INSTRUCTIONS FOR THE TASK: Reproduce the passage of the Creatures article starting at "Creatures is a" and ending at "for the game.".

Creatures is a platform game for the Commodore 64 computer developed by Apex Computer Productions and released in 1990. The game was made by the two brothers, founders of the company, John Rowlands (programming) and Steve Rowlands (music and visual design). It was also later ported by WJS Design for Atari ST and released in 1992 and to the Amiga in 1993. 

The backronym "Clyde Radcliffe Exterminates All The Unfriendly Repulsive Earth-ridden Slime" is used as a subtitle for the game.

The game was followed by Creatures II: Torture Trouble in 1992.

Plot

The game takes place on a fictional planet called Blot. This planet used to be an inhabitable place for a race of creatures called Blotians, but for some reason they were in a great danger, so they built a spaceship and looked for another suitable planet. The creatures were renamed to the Fuzzy Wuzzies. The spaceship they built had to be landed because of a collision with an asteroid and the only planet near them was Earth. Fuzzy Wuzzies landed on in the Pacific near an unknown island where they built a city and named the island “The Happiest Place in The Known Universe”.

Stored data:
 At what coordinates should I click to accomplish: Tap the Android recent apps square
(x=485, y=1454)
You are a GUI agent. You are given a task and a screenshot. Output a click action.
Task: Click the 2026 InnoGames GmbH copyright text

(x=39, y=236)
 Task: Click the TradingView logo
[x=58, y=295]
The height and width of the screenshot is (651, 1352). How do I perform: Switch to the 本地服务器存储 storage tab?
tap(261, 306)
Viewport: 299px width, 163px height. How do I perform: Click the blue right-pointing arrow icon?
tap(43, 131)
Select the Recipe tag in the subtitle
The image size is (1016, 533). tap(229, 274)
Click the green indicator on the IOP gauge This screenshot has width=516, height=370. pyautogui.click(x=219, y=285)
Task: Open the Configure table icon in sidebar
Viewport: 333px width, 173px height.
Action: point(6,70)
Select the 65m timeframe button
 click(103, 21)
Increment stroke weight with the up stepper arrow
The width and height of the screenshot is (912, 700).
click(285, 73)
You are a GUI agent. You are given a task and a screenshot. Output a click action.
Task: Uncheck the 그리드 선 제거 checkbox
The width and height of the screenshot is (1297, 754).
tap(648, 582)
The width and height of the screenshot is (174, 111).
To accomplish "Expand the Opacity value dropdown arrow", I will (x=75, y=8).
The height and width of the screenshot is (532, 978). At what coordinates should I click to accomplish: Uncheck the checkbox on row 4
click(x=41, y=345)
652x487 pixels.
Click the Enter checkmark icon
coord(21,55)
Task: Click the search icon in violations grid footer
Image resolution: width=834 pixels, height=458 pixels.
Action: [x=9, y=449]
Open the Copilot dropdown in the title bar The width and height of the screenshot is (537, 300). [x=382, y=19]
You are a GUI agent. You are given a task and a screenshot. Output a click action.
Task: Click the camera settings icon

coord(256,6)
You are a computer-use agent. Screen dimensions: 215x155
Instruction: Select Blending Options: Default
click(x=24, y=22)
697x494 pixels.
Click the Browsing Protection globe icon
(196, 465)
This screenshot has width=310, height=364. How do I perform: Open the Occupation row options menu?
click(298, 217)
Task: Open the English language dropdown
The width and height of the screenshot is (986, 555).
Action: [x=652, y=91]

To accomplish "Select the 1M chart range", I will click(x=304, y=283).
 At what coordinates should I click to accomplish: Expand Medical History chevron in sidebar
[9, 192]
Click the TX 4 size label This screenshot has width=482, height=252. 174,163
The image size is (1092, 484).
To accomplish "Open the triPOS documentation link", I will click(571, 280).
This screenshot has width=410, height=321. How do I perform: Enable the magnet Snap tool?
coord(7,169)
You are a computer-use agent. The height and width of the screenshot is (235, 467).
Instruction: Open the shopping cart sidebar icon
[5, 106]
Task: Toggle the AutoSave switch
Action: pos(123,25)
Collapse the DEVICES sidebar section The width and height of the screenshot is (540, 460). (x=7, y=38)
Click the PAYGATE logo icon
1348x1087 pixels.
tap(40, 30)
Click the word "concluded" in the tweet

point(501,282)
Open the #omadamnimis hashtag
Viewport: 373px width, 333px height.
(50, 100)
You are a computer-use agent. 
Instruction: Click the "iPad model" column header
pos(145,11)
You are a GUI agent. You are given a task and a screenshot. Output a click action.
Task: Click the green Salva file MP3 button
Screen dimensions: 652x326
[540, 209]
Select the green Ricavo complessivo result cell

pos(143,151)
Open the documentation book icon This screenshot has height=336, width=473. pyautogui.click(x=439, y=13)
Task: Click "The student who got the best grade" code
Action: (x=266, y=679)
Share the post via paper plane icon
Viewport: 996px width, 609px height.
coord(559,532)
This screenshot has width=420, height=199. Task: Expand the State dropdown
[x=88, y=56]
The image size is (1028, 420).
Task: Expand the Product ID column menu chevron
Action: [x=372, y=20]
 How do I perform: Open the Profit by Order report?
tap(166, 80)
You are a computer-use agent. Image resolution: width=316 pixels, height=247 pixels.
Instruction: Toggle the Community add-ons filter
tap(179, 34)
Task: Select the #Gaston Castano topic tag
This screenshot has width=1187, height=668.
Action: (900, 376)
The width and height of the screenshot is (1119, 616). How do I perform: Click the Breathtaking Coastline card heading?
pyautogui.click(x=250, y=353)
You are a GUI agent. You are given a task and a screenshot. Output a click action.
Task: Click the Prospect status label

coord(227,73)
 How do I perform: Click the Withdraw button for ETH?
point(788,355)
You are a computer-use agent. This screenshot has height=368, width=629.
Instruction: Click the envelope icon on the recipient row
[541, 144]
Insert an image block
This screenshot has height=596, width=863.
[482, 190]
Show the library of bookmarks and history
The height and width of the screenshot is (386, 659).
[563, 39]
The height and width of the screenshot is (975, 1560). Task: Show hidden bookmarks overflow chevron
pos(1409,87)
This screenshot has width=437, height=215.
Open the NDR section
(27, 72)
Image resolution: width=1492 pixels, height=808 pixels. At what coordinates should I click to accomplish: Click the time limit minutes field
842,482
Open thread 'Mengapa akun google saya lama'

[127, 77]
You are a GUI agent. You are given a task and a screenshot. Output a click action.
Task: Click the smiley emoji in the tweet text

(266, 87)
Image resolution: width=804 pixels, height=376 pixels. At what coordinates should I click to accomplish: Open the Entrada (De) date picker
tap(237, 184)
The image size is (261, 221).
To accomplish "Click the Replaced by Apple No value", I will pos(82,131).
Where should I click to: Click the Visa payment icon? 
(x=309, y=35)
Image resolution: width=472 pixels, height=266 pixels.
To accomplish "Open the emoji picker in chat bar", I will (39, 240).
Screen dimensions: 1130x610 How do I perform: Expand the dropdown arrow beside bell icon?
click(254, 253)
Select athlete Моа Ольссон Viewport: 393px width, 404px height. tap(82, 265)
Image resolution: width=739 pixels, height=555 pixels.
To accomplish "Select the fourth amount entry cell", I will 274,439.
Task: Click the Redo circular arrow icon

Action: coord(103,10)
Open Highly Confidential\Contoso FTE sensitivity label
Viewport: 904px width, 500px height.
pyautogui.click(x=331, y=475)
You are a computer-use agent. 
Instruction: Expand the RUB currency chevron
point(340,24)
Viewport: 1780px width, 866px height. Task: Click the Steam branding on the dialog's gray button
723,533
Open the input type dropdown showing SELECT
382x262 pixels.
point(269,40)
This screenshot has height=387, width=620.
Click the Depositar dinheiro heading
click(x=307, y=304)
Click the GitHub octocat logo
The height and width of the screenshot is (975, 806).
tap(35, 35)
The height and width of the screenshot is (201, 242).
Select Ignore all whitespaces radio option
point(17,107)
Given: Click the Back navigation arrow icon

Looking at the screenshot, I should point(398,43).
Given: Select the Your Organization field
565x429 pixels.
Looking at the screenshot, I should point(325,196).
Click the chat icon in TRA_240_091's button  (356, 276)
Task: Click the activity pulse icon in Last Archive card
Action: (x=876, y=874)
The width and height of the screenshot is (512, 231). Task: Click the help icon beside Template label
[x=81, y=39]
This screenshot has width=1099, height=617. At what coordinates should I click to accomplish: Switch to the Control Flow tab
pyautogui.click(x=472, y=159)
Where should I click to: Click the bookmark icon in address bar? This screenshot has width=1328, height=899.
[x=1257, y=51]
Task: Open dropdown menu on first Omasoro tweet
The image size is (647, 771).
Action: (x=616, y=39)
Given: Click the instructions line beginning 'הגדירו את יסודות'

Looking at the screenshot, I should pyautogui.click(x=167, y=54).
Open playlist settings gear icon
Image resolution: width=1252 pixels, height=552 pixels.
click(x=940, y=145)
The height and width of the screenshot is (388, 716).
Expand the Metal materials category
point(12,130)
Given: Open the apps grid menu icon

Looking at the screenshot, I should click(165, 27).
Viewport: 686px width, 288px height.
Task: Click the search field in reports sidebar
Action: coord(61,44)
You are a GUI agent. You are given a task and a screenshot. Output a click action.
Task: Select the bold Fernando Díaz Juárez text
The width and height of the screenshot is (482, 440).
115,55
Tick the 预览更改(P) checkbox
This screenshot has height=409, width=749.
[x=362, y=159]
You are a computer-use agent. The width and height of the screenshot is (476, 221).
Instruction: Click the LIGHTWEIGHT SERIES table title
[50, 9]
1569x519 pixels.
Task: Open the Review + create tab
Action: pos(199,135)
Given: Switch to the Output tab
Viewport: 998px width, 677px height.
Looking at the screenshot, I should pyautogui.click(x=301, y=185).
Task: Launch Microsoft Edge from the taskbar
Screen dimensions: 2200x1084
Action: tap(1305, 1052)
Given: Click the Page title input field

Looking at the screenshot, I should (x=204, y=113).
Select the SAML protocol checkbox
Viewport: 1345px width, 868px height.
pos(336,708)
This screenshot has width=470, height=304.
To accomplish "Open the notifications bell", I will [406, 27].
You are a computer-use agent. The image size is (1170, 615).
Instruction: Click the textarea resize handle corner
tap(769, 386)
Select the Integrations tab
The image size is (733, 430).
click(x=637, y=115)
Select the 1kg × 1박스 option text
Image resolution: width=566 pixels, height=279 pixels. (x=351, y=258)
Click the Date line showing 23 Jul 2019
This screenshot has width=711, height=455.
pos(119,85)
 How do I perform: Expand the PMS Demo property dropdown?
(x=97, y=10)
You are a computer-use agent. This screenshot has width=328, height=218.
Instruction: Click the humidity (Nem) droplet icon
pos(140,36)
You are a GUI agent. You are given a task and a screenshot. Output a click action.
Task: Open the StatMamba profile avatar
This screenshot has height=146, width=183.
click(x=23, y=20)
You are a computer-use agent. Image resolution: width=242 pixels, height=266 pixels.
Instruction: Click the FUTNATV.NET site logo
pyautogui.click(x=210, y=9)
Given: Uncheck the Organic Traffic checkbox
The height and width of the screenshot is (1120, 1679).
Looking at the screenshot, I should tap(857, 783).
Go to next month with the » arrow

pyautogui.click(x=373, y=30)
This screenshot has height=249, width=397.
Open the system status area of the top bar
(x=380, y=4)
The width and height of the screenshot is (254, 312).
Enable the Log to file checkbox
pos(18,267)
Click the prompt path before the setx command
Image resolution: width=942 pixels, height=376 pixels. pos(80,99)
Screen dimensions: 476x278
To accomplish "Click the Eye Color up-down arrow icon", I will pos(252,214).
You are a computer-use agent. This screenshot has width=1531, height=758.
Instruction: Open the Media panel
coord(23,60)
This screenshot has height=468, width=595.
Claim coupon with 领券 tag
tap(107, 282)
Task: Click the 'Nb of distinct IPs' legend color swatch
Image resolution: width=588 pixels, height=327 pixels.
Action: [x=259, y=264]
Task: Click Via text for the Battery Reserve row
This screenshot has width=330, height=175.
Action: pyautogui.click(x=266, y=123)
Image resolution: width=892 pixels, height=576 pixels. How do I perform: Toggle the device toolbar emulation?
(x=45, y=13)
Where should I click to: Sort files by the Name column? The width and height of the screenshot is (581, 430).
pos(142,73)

OUTPUT OF THE EXERCISE:
Creatures is a platform game for the Commodore 64 computer developed by Apex Computer Productions and released in 1990. The game was made by the two brothers, founders of the company, John Rowlands (programming) and Steve Rowlands (music and visual design). It was also later ported by WJS Design for Atari ST and released in 1992 and to the Amiga in 1993. 

The backronym "Clyde Radcliffe Exterminates All The Unfriendly Repulsive Earth-ridden Slime" is used as a subtitle for the game.